For every line in the material, produce an exact copy.
(Material for this exercise begins)
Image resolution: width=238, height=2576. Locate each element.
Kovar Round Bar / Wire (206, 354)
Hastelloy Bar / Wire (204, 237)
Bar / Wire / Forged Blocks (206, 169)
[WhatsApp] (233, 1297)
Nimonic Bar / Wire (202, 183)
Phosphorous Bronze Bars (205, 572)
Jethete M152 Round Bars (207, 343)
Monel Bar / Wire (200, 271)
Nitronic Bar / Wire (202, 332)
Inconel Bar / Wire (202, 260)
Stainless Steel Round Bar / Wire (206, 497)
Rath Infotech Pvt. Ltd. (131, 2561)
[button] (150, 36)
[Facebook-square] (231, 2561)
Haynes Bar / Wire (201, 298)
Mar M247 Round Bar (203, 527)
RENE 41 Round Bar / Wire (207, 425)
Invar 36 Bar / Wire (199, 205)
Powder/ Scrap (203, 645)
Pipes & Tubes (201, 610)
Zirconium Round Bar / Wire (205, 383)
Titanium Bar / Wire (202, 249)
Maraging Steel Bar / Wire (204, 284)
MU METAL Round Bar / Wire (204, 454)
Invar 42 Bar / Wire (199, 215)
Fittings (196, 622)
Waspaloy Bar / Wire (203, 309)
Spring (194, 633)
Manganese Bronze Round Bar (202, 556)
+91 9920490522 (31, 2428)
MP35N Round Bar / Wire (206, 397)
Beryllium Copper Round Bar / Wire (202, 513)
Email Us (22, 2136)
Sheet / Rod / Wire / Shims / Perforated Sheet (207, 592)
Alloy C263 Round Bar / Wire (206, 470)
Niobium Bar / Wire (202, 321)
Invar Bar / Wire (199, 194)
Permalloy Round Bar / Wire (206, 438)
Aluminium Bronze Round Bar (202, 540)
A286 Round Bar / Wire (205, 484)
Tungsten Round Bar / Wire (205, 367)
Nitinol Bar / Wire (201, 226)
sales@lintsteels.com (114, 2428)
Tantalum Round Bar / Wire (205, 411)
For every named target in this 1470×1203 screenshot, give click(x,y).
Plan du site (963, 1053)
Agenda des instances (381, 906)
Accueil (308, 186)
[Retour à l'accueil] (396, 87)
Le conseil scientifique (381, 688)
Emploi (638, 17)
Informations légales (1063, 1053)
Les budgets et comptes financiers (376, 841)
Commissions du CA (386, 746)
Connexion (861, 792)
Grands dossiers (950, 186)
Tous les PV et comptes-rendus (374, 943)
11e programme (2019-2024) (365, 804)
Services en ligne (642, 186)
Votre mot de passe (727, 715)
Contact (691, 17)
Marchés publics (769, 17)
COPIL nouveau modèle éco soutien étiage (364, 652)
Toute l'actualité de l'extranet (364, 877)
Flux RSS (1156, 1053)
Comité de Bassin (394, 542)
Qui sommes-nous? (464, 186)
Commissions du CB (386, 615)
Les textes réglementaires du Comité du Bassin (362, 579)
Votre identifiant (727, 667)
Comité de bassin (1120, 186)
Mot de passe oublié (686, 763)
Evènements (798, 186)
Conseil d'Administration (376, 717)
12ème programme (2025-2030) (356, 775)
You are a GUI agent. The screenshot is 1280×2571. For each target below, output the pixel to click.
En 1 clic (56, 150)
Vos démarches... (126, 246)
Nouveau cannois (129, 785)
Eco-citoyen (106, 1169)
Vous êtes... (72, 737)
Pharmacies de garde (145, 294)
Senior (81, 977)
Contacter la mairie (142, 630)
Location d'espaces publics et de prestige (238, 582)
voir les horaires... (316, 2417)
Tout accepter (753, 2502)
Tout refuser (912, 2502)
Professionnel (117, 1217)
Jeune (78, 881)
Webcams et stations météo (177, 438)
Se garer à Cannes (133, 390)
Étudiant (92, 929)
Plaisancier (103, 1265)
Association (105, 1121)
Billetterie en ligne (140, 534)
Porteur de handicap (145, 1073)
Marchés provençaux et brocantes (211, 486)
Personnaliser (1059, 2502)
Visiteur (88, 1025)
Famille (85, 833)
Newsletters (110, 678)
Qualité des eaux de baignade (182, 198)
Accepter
(Material for this exercise ends)
■ Solution for this task
Image resolution: width=238, height=2576. Locate each element.
Kovar Round Bar / Wire (206, 354)
Hastelloy Bar / Wire (204, 237)
Bar / Wire / Forged Blocks (206, 169)
[WhatsApp] (233, 1297)
Nimonic Bar / Wire (202, 183)
Phosphorous Bronze Bars (205, 572)
Jethete M152 Round Bars (207, 343)
Monel Bar / Wire (200, 271)
Nitronic Bar / Wire (202, 332)
Inconel Bar / Wire (202, 260)
Stainless Steel Round Bar / Wire (206, 497)
Rath Infotech Pvt. Ltd. (131, 2561)
[button] (150, 36)
[Facebook-square] (231, 2561)
Haynes Bar / Wire (201, 298)
Mar M247 Round Bar (203, 527)
RENE 41 Round Bar / Wire (207, 425)
Invar 36 Bar / Wire (199, 205)
Powder/ Scrap (203, 645)
Pipes & Tubes (201, 610)
Zirconium Round Bar / Wire (205, 383)
Titanium Bar / Wire (202, 249)
Maraging Steel Bar / Wire (204, 284)
MU METAL Round Bar / Wire (204, 454)
Invar 42 Bar / Wire (199, 215)
Fittings (196, 622)
Waspaloy Bar / Wire (203, 309)
Spring (194, 633)
Manganese Bronze Round Bar (202, 556)
+91 9920490522 (31, 2428)
MP35N Round Bar / Wire (206, 397)
Beryllium Copper Round Bar / Wire (202, 513)
Email Us (22, 2136)
Sheet / Rod / Wire / Shims / Perforated Sheet (207, 592)
Alloy C263 Round Bar / Wire (206, 470)
Niobium Bar / Wire (202, 321)
Invar Bar / Wire (199, 194)
Permalloy Round Bar / Wire (206, 438)
Aluminium Bronze Round Bar (202, 540)
A286 Round Bar / Wire (205, 484)
Tungsten Round Bar / Wire (205, 367)
Nitinol Bar / Wire (201, 226)
sales@lintsteels.com (114, 2428)
Tantalum Round Bar / Wire (205, 411)
For every named target in this 1470×1203 screenshot, give click(x,y).
Plan du site (963, 1053)
Agenda des instances (381, 906)
Accueil (308, 186)
[Retour à l'accueil] (396, 87)
Le conseil scientifique (381, 688)
Emploi (638, 17)
Informations légales (1063, 1053)
Les budgets et comptes financiers (376, 841)
Commissions du CA (386, 746)
Connexion (861, 792)
Grands dossiers (950, 186)
Tous les PV et comptes-rendus (374, 943)
11e programme (2019-2024) (365, 804)
Services en ligne (642, 186)
Votre mot de passe (727, 715)
Contact (691, 17)
Marchés publics (769, 17)
COPIL nouveau modèle éco soutien étiage (364, 652)
Toute l'actualité de l'extranet (364, 877)
Flux RSS (1156, 1053)
Comité de Bassin (394, 542)
Qui sommes-nous? (464, 186)
Commissions du CB (386, 615)
Les textes réglementaires du Comité du Bassin (362, 579)
Votre identifiant (727, 667)
Comité de bassin (1120, 186)
Mot de passe oublié (686, 763)
Evènements (798, 186)
Conseil d'Administration (376, 717)
12ème programme (2025-2030) (356, 775)
You are a GUI agent. The screenshot is 1280×2571. For each target below, output the pixel to click.
En 1 clic (56, 150)
Vos démarches... (126, 246)
Nouveau cannois (129, 785)
Eco-citoyen (106, 1169)
Vous êtes... (72, 737)
Pharmacies de garde (145, 294)
Senior (81, 977)
Contacter la mairie (142, 630)
Location d'espaces publics et de prestige (238, 582)
voir les horaires... (316, 2417)
Tout accepter (753, 2502)
Tout refuser (912, 2502)
Professionnel (117, 1217)
Jeune (78, 881)
Webcams et stations météo (177, 438)
Se garer à Cannes (133, 390)
Étudiant (92, 929)
Plaisancier (103, 1265)
Association (105, 1121)
Billetterie en ligne (140, 534)
Porteur de handicap (145, 1073)
Marchés provençaux et brocantes (211, 486)
Personnaliser (1059, 2502)
Visiteur (88, 1025)
Famille (85, 833)
Newsletters (110, 678)
Qualité des eaux de baignade (182, 198)
Accepter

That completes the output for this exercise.